Truong Trong Nghia, an established lawyer from Ho Chi Minh City, said Vietnam is losing out on land, resources, tax revenue and cheap labor to attract foreign businesses, but their contribution to the economy does not stack up.

“Vietnamese businesses are being elbowed out of the domestic market while authorities have failed to stop  tax evasion tricks such as transfer pricing and M&As,” Nghia said at a meeting with the legislative National Assembly in Hanoi, as cited by local media.

He said that some foreign businesses are continuing to report losses to evade taxes, but managing somehow to expand their businesses. 

Nghia said Vietnamese firms are losing market share in many areas, including retail, healthcare and cinema, the latter now dominated by South Korean investors.

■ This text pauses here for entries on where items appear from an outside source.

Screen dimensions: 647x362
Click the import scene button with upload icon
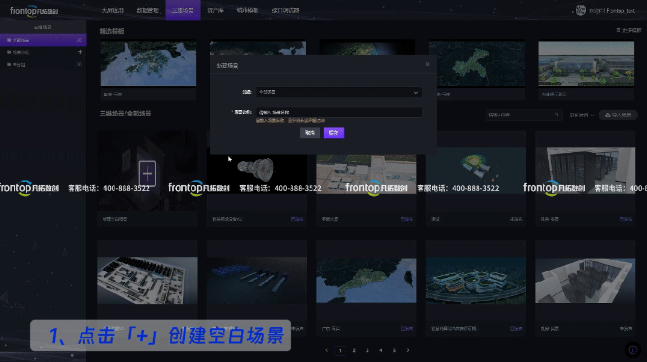click(618, 115)
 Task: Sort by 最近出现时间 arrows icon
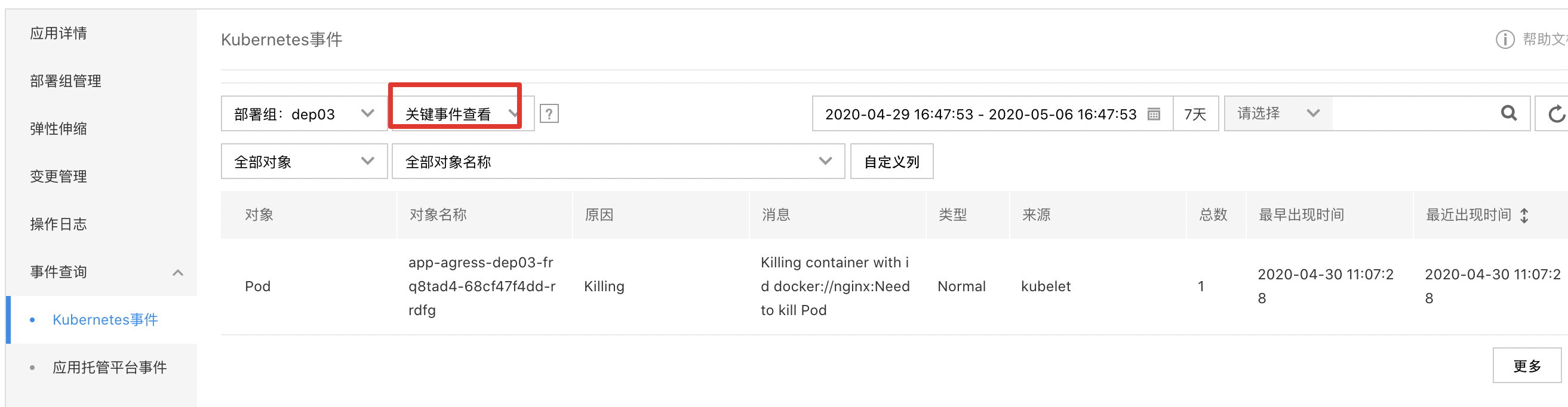pyautogui.click(x=1524, y=215)
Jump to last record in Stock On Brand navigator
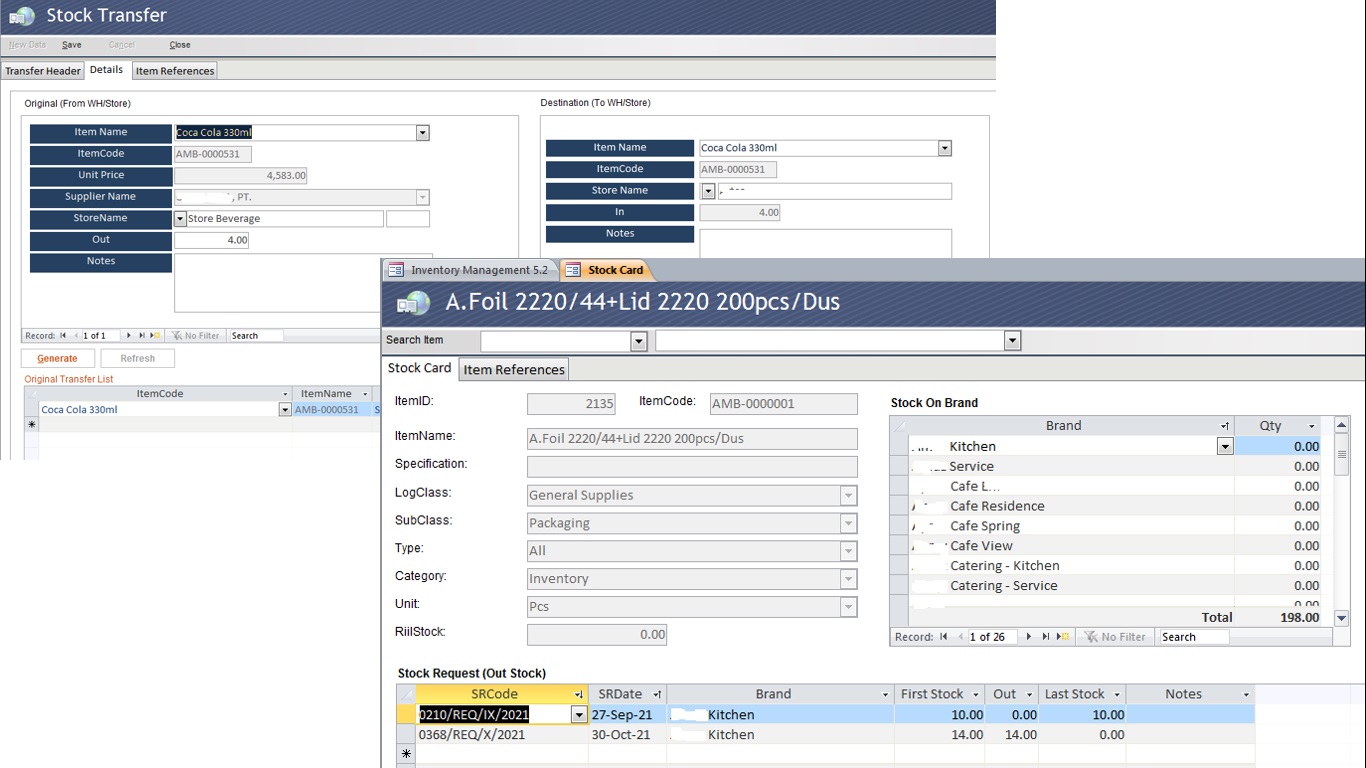 (1046, 637)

He said an open market and integration should be about making the Vietnamese economy stronger, but it was “painful” to see the economy losing out at home.

Referring to U.S. President Donald Trump’s “America First” policy, Nghia questioned the actual contribution of hundreds of billions of dollars of foreign investment in Vietnam.

“What have they really done to strengthen the Vietnamese economy?” he said, as cited by Nguoi Lao Dong (Laborer) newspaper.

Nghia was not the first to call for the protection of Vietnamese firms, with lawmakers expected to finalize revisions to the Competition Law in June 2018.

Last month, other lawmakers also said Vietnam should cut incentives for foreign invested companies, saying that although the foreign sector now accounts for more than 70 percent of total export revenue, its contribution to the state coffers is only around 15 percent.

An Oxfam report last December said that developing countries, including Vietnam, lose around $100 billion annually as a result of corporate tax avoidance schemes.

Vietnam Customs reported a $1.23 billion trade surplus in the first 10 months of this year, but foreign businesses enjoyed a $17.63 billion trade surplus while local firms suffered a $16.4 billion trade deficit.